Please present every line of the items below as a numbered list, skipping blank lines and leaving the pictures out.

Entries for locating words and elements:
──────────────────────────────

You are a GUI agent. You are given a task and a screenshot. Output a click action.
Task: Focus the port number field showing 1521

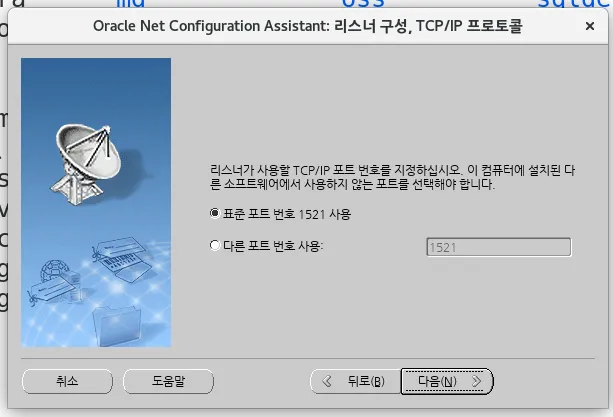pyautogui.click(x=498, y=247)
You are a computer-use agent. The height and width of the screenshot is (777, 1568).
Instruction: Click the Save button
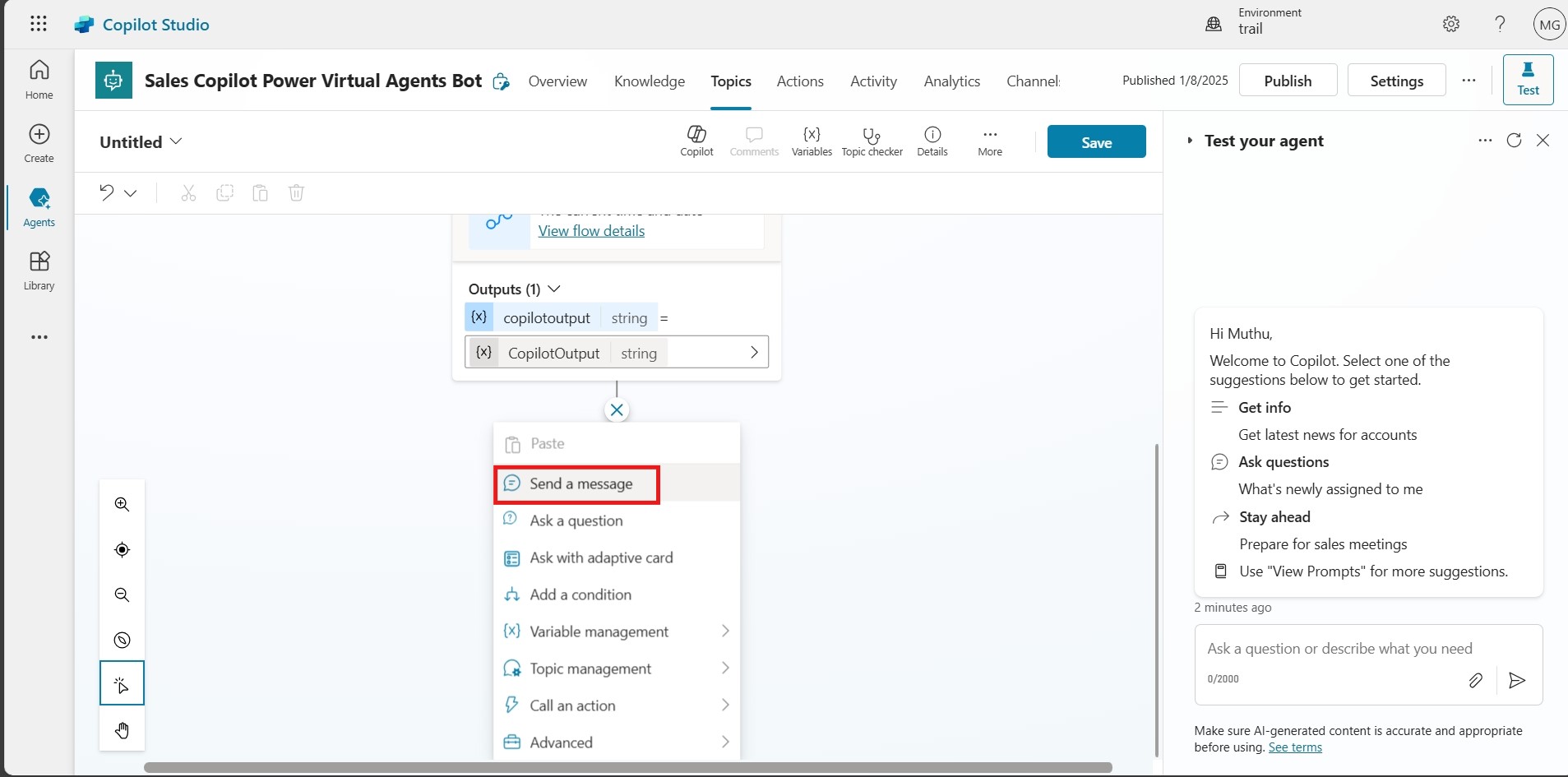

──────────────────────────────

* _Written response_
1. You are a GUI agent. You are given a task and a screenshot. Output a click action.
2. Task: Focus the port number field showing 1521
3. pyautogui.click(x=498, y=247)
4. You are a computer-use agent. The height and width of the screenshot is (777, 1568).
5. Instruction: Click the Save button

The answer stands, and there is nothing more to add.